Receiving a Cancer diagnosis is a surreal experience. I was shocked, despite the nasty reality that everyone in the world probably knows somebody who has either fought and won or fought and succumbed to the disease. In my time of recovery, my cousin received a Cancer diagnosis, was hospitalised, and tragically lost her battle. Another cousin’s little 9-year-old daughter also received a Cancer diagnosis at this time, was operated on, and has joyously recovered. It is everywhere. It is real. Take note and take care. It is not a battle to be taken lightly, but it is a war that can be fought. It is so important to take it one skirmish at a time, with your warrior friends and loved ones beside you. Be humble. Be gracious. And accept the love and help offered to you. We are a community of survivors, and we care. Take care of yourself always and be well.

Looking back over the past 6 months we would like to express deep appreciation for our wonderful sponsors.

Afrishore with their excellent vision of community based support has been a shining example for all. With many company employees fully aware of the devastating impact of Cancer, their annual golf day with Pink Trees for Pauline has been an outstanding event.

The fun, laughter, collaboration and most of all awareness created has brought light to this serious topic and fostered deeper understanding and collaboration in their communities, something to applaud!

Over the months of August – September 2024 our transport and logistics partner Triton Express did the phenomenal task of delivering pink fabric across towns in all the corners of South Africa. Their efficient work ensured that everyone received their parcels in time to dress the nations trees in pink fabric, creating impactful awareness for our campaign period.

We must express appreciation to Anthonij Rupert for their beautiful tree lane which was dressed in pink fabric for the 8th consecutive year, creating iconic and meaningful visibility and awareness for our cause.

In February 2025, Blaauwklippen Estate hosted the first Colour Run in the Western Cape with Pink Trees for Pauline, attracting over 300 participants of all ages, creating a sense of family fun while shining a spot light on this important cause and raising funds.

Having sold hundreds of kilometres in over 140 towns across South Africa over the last 10 years, Pink Trees for Pauline continues to look ahead with commitment and dedication.

 

Khalil Gibran said that ‘Beauty is not in the face, beauty is a light of the heart’.

‘We wish to thank those who share the beauty of their humanity by serving, giving, caring and participating with passion and dedication to Pink Trees for Pauline.

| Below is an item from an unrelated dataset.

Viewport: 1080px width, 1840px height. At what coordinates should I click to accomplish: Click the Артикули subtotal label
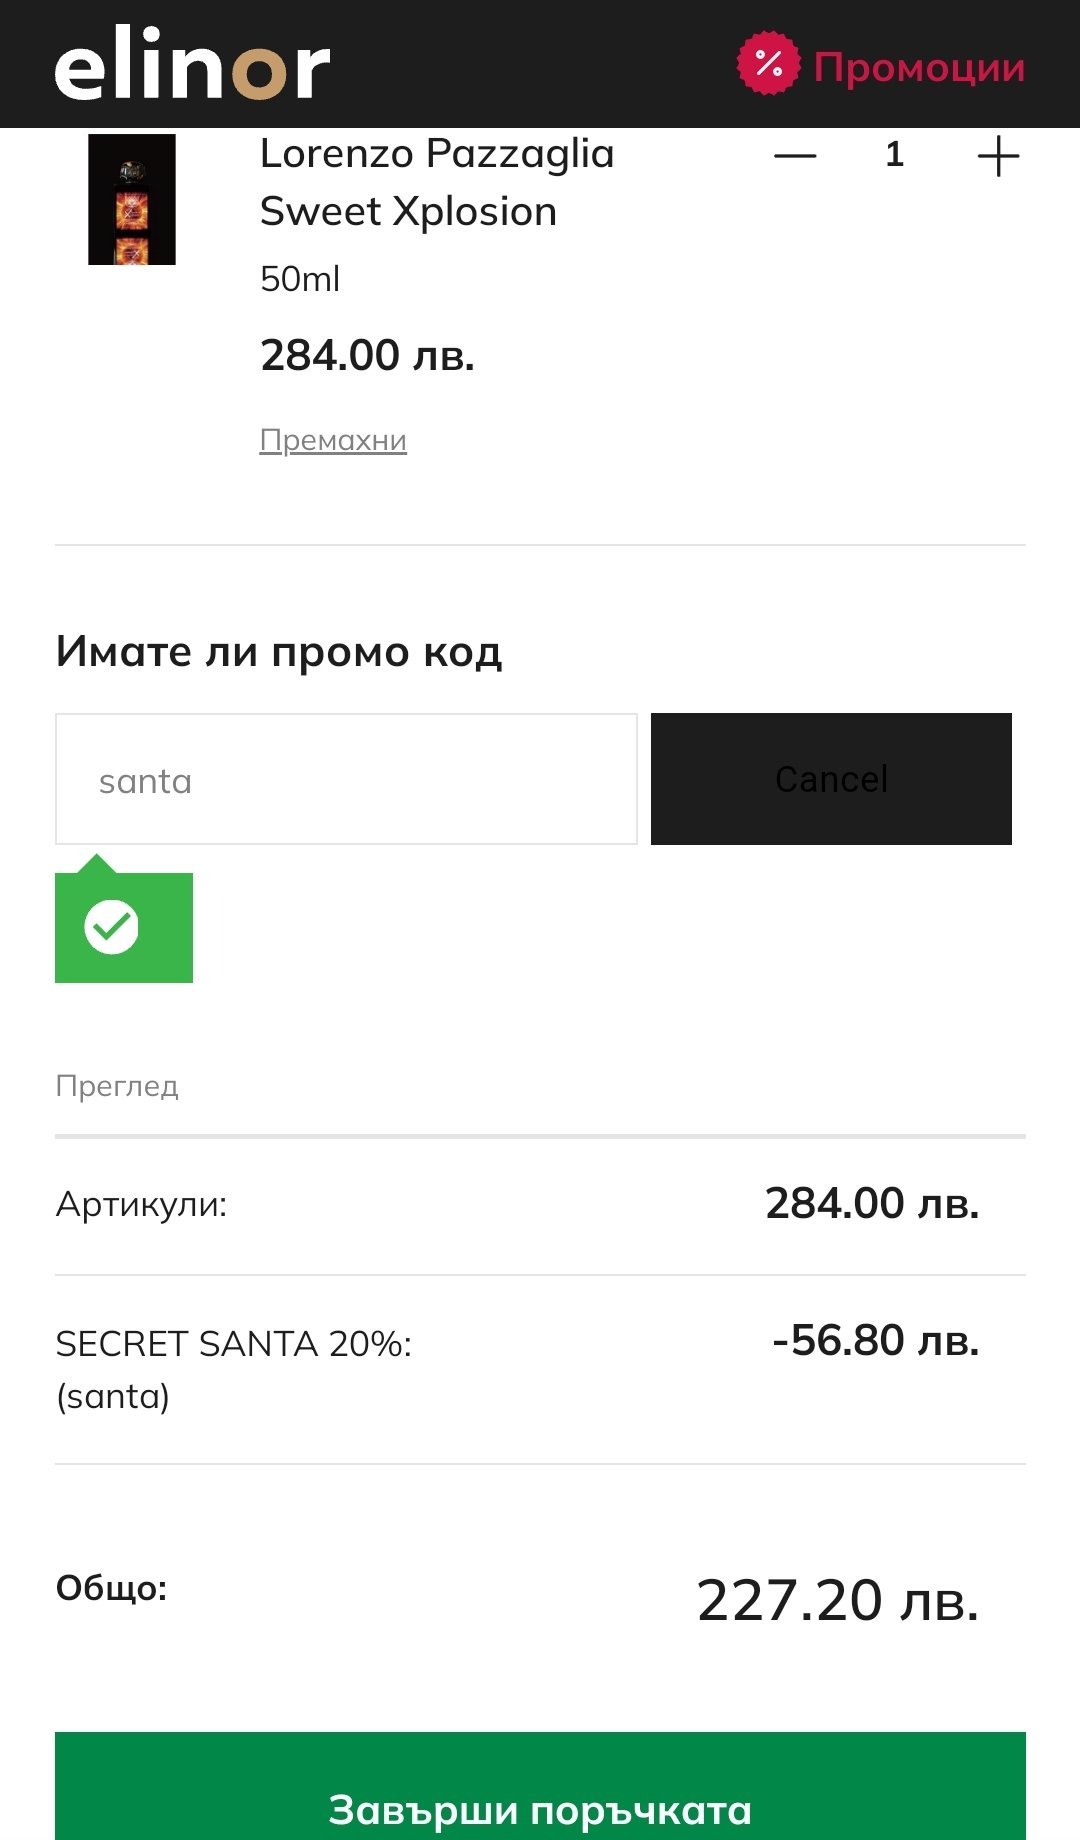(141, 1204)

This has enabled us to be instrumental in raising awareness and providing support to communities and families right across South Africa where there are Cancer patients in need.’ says Adri Jansen van Nieuwenhuizen, Managing Director for Pink Trees for Pauline. ‘Our organisation has gone from strength to strength since 2012, raising significantly more funds each year
specifically for care & support programs for Cancer patients.’

One of our key projects over the past 10 years, has been the innovative ‘Doek with a difference’ project, where colourful head scarves has been impactful and symbolic in embracing all cultures and components of our society in creating cross cultural awareness in combatting Cancer.

In addition to the pink fabric, the public and business sector can make a contribution to this inspiring project by purchasing any of our range of products which now also include complimentary jewellery, and cherry red lipstick from Hannon cosmetics in addition to the head scarves.

These products all have the intention of brightening the lives of others by creating awareness for our cause with the proceeds going towards the care of Cancer patients.

We look forward with great enthusiasm to the next 10 years!